Consent in sexual situations? Umm…absolutely! Dear God! Why this has to be discussed still is also crazy sauce to me! People! If it is not an enthusiastic yes, then we ALL need to pause. Maybe we need more information to be comfortable saying yes. Maybe we need more time to be comfortable saying yes. Maybe we need to create more safety to feel comfortable saying yes. Maybe we need to honor ourselves if we really do not want to say yes. Maybe little boys (and girls) need to be taught to ask for permission before touching friends. Normalizing things like asking friends or family for hugs or kisses. Definitely not forcing kids to hug or kiss relatives or friends if they don’t want to. It can all start with early social-emotional learning. I am nearly 40 years old and no one has ever told me it’s okay to ask someone to ask ME for permission to touch me. YES! WHAT? WTF! It’s crazy to me too! And I think many, many women receive this same message. And we are also taught, implicitly and explicitly, that they way we talk, dress, move, be in the world contributes to being violated. What in the actual F?! Why? How? Really? Who started this message? Because I would love to throat punch them right now. Women, men, people of all kinds should be able to dress, walk, talk, dance, whatever, be themselves without being subjected to inappropriate behavior or touch. The entitlement that exudes in poor reactions and lack of accountability when people are ‘caught’ doing this is insane. THIS CANNOT AND SHOULD NOT EVER BE NORMALIZED. It is not okay to touch someone in any way if they did not agree to it. Period.


Consent and Leadership

Choice and consent are must haves for effective leadership. Non-negotiable for trauma informed leadership.
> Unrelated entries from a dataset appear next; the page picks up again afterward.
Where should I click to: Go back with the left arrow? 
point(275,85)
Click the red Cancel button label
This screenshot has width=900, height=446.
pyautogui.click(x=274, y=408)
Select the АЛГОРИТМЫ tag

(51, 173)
Now, leaders, supervisors, managers, CEOs, politicians, others in positions of power, listen up. You, too, should be asking for consent with the people that work for, with or alongside of you. Expectations that people behave as puppets or robots without autonomous choice and decision making is inhumane. Yes, I said that. You cannot, or should not, force, coerce, manipulate, someone into doing something at work just because you are in charge. That is a gross misuse of power. It is taking advantage of people because you feel entitled to because of your position in power or leadership. It’s another way you are not treating people like humans, and instead treating them minions required to do your bidding, at all costs to them, at all benefit to you. No, nope, hell nah! Do leaders today feel as though they need to ask permission to give feedback, to make a request for new tasks or work, to request someone speak at a meeting? Probably not. Many I had in the past certainly didn’t do this. If you are a leader anywhere, especially in a workplace setting, it is your job to ensure to safety and wellness of the people that work for you, especially ensuring the safety and wellness of them AT WORK! If this is not important to you, I have no idea why you are leading anyone. Leaders set the tone for everyone else. If the leader values consent and choice, then others will value consent and choice. And the more consent and choice we can have going around, the better for everyone, the higher likelihood people will feel safe at work.


Consent and choice need to be non-negotiables. Pretty much in all settings with all people. And you cannot consider yourself trauma informed if you don’t value independent (and enthusiastic) consent and choice. Let’s level up the humanity in all of us by allowing people to be themselves, make their own choices, say no when it doesn’t feel good or safe for them, and accepting when we hear that from others, without judgment and retaliation.